My Goodland friends who fish tell me the first question they get after they have been fishing is, “Did ya catch anything?”
Second question, “How big was it?” I remember when I was in kindergarten, the boys sang a song about fishing at our spring program. It went something like this: When I went fishing I caught a big fish, a big fish, a big fish, a very very big fish!
I bet if that song were sung today, girls would have to be included. Ya think? I guess most guys do try to make their fish as big as they can, but my Goodland friend, Lou Van Meter, doesn’t necessarily go after the big ones. Most of the fish in the Goodland area are small anyway – pompano, redfish, snook, snapper and the occasional grouper. Lou says he fishes for fun. I might even say it is his main hobby. In the mangroves though, you never know what youmight run into.

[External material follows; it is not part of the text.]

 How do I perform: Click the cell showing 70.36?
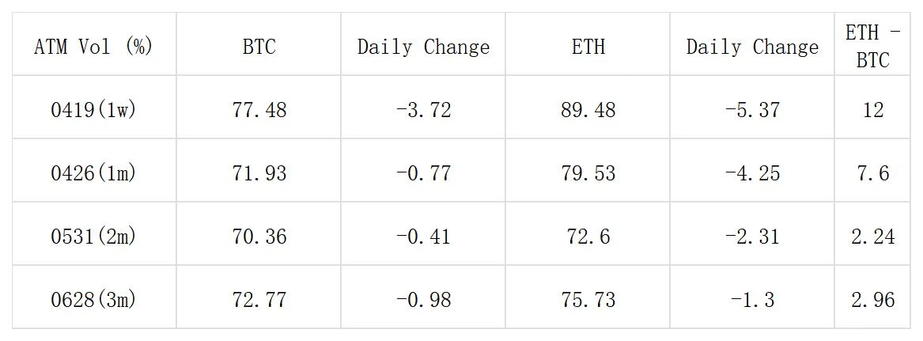click(259, 237)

Mosquitoes? Alligators? The water is so shallow your hook could get caught on something besides a fish. Oops! You might even break a line. That isn’t fun especially in the heat of the summer months. At least it wouldn’t be for me, but then I’m not a good fisherman. But Lou is. Fishing is relaxing to him. In addition, he enjoys fishing with his daughter, Jennifer, when she is visiting and he likes to bring enough fish home for family and neighbors.
Do you remember that I go to Homer, Alaska in the summertime? The question there is never, “Did ya catch anything?” No, no, the question is, “How big was it?”
You see, there are thousands of halibut in Kachemak Bay right in front of Homer. So many that you never snag your hook onanything but a halibut. They are on the bottom and hungry!! And they weigh anywhere from 15 pounds to over 400 pounds. Salmon fishing ishighly regulated and when they get in the rivers, they don’t like to bite. They are not hungry!!! They have one thing on their mind. Getting to the spawning site.
So they are quite challenging to catch. Better to go to the seafood place and get what you want in my opinion!
The differences here and there are vast. In Alaska you probably have to work harder to catch fish and the weather can be cold with rough seas. In Goodland it is definitely warmer and a bit easier, I would say. You can even lounge in a chair on the new Goodland Boat Park dock and fish like George and Anita Smith like to do.
Just remember that bigger isn’t necessarily better and the rewards are satisfying no matter where you are. Especially if you catch something and you tell your friends a good story.
Joanie Fuller is vice president of the Goodland Civic Association. She and her husband of 46 years, David Fuller, are residents of Goodland.